If a player landing on an emergency space has no money or no valid card or has insufficient money to pay the cost of the emergency, then the player declares bankruptcy and is out of the game. The other players continue playing until only one player remains in the game. When a player stops on a space to acquire a card and there are no cards left from the designated pile corresponding to that space, then a card may be taken from one of the other piles. If there are no cards remaining, then the game may end. The game ends when there is only one player remaining or there are no more emergency cards available. If more than one player remains in the game, the players with cards hand them in to the bank in exchange for money, planning cards and preparedness cards are worth $400 each and prevention cards are worth $800. The player with the most money at the end is the winner of the game.

In order to improve the teaching aspects of the game of the present invention, a variation would be to require the player to explain how they would reduce the cost of a particular emergency with the planning, prevention or preparedness item described on the card. The other players in the game will decide whether the explanation is a valid one. If the explanation is not valid, then the player would forfeit the use of the card and would be required to pay the full funds for the emergency. In this way, the players of the game are required to give thought to how they will prepare and handle emergencies.

The game of the present invention allows for rapid inexpensive education and training of persons to enable them to respond to emergency situations such that they will have some knowledge of the appropriate reaction or the resources needed to handle a particular emergency.
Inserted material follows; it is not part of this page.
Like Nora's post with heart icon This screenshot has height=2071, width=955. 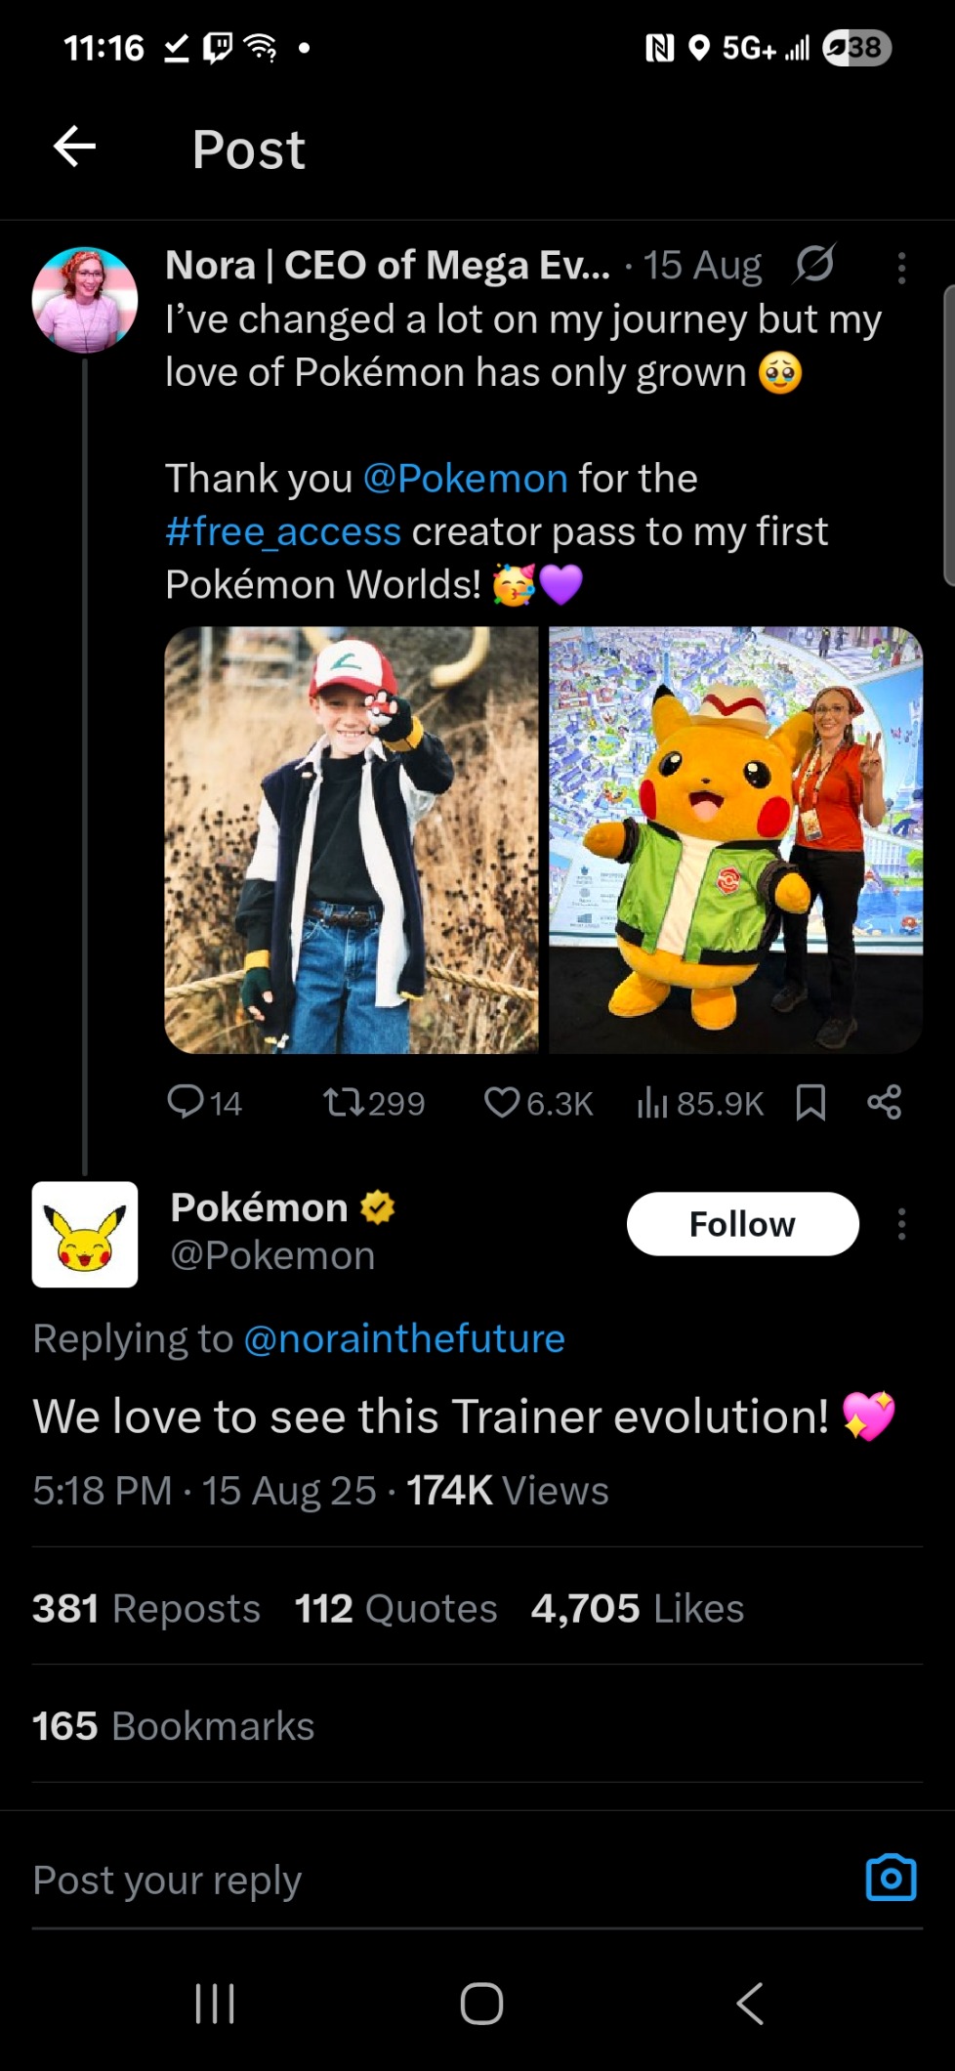(x=501, y=1103)
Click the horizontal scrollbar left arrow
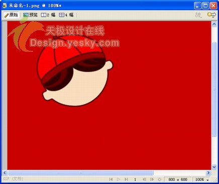219x184 pixels. 5,173
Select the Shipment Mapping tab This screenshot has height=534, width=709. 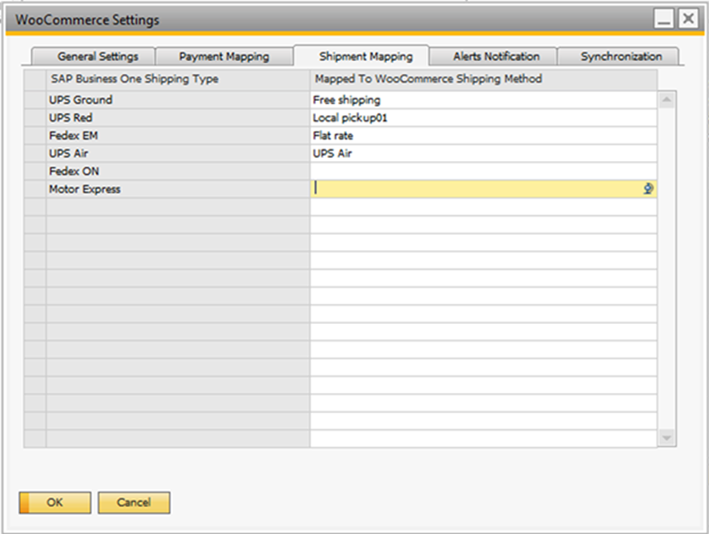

The game is of particular use for the general public and will provide the players with a strong foundation of knowledge for preparing for emergency situations. In this way, the potential effects of such emergency situations may be reduced.

Although various preferred embodiments of the present invention have been described herein in detail, it would be appreciated by those skilled in the art that variations may be made thereto without departing from the spirit of the invention or the scope of the appended claims.